Shame still feels like feathers in your throat and guilt feelings chewing down bones.

You didn’t talk for days and no one can get you to say why.

Or did not sleep

You have no time to stop and think.

These transactions, robbed of any qualia, remind you that excess was never besides the point.

You pledged the world your fealty.

Or pendulous breasts

You still wonder about the difference between the three.

but never distant

This gave your straightening a purpose you did not even realize it needed.

Not the faintest memory.

How long has it been? How long should it have been? You have never actually owned a pet and so, you don’t possess the answers to the questions that keep emerging in your dreams.

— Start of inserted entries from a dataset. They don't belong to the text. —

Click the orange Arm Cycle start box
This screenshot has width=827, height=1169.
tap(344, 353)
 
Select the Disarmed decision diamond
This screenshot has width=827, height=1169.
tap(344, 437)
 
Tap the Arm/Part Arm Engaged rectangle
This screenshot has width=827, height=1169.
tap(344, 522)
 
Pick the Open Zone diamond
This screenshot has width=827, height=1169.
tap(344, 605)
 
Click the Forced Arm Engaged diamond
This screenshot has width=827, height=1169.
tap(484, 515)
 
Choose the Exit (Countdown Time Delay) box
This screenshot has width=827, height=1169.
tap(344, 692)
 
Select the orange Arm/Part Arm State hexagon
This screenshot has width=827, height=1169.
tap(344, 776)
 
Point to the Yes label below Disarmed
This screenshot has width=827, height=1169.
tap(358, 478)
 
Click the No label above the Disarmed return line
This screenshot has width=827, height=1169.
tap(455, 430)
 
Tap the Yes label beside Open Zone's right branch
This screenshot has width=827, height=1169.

But only whimper in your sleep, half turning in your bed.

You dream this dream so often that you begin to startle every time you open your closet.

What kind of beast forgets?

You have no time to stop and think.

Maybe Freedom From Want or Sunday Morning.

The anachronistic nature of this image only adds to your shame. 

Something was wrong.

Outside your window, the homeless man screams in agony.

This is how you know He is Yours.

Maybe you are terrified of him.

Maybe you wish not to know his face.

You did not know how to make him stop.

You are unsure if your husband does not see him or simply does not care. You don’t know which is worse.

You think of that wail every time something enters you.

You spend the day alone, soaking and turning in your own sweat.

“Suddenly you will become aware that you are in rags, naked and dusty. You will be seized with a nameless shame and dread, you will seek to find covering and to hide yourself, and you will awake bathed in sweat. This, so long as men breathe, is the plight of the unhappy wanderer.”